We don't know that it's a key that's being sent. For all we know, it could be just random data. Obviously it's most likely not random data, but ciphertext. Either way, we have no idea what the message is.

sieabahlpark 37 minutes ago
[dead]
NelsonMinar 20 minutes ago
ck2 58 minutes ago
People are complaining about a clickbaity title but it's a fascinating article I am not sure most would read otherwise

What's interesting to me is how out of date US GPS system is compared to China's BeiDou

and while most US GPS receivers will use Russia's GLONOSS, China's BeiDou is blocked

https://news.ycombinator.com/item?id=47849174

applicative 20 minutes ago
The going wisdom seems to be that the EU's Galileo is the most accurate system for civilian use. GPS has undergone frequent systematic update for almost a half century.
anigbrowl 51 minutes ago
Indeed. i have some GPS receiver modules and had wondered about this data, I had assumed it was imprecision in my device or something to do with a satellite moving around. I'll have to plug it in and go back for another look.
ChrisArchitect 47 minutes ago
7777777phil 1 hour ago
Slightly related the latest Veritasium Video: Something is jamming GPS over Europe.

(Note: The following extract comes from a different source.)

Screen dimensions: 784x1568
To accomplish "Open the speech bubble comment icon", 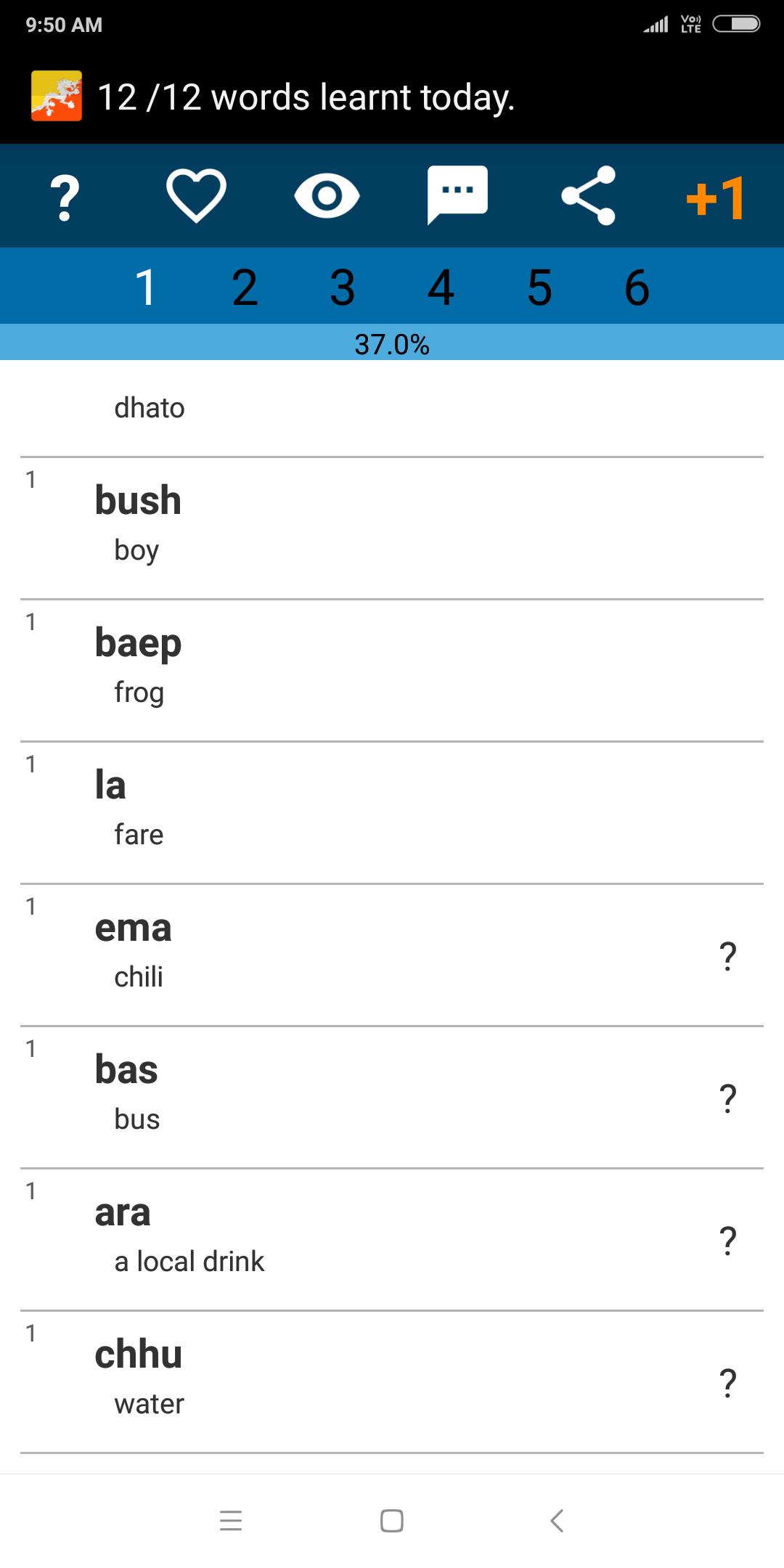I will pos(457,195).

https://youtu.be/tz23G_UXCGA

newtwentysix 1 hour ago
spwa4 1 hour ago
TLDW: Russia is jamming GPS and GNSS over Europe, purposefully, using a constellation of military satellites.

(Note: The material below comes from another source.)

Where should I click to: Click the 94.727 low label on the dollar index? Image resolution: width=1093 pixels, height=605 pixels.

Theory is that Russia is constantly practicing to totally disrupt GPS and GNSS (and the Chinese system) across all of Europe.

floxy 51 minutes ago
Anyone have a good source to read up on the current state of the art for daytime celestial navigation? Maybe there isn't too much in the public domain, because things like GPS work so well. But I'd guess that since you can't easily artificially jam celestial navigation there would be military research on this. But I suppose clouds also limit the practicality as well.

https://www.scientificamerican.com/article/how-to-see-stars-...

eagerpace 1 hour ago
GPS was always a dual use system. This is very detailed and specific, but not interesting or surprising. Research has been study GPS signal data, found parts that are encrypted and he doesn’t understand. The end. Article seems only intended to generate an emotional response of “how dare they use GPS for war, man!”
sgjohnson 1 hour ago
> GPS was always a dual use system

It wasn't. It was going to be a military-only system, until KAL007 presented the obvious life-saving civilian case.

But yes, the title of this article might as well read "Satellite system developed for military use is being used for a military purpose."

eagerpace 1 hour ago
Even better, thanks for clarifying. It’s that kind of omission from the article that makes the rest of it hard to swallow. Even if it is technically correct. Which is sadly the case for most “journalism” these days.
golem14 1 hour ago
It’s not surprising, but I find it interesting.
jp42 1 hour ago
Meanwhile Starlink and Starshield: Hold my beer ;-)
josefritzishere 1 hour ago
best zero day exploit ever
gruez 1 hour ago
That's not what a 0day exploit is. It doesn't allow you to take over arbitrary GPS receivers, for instance.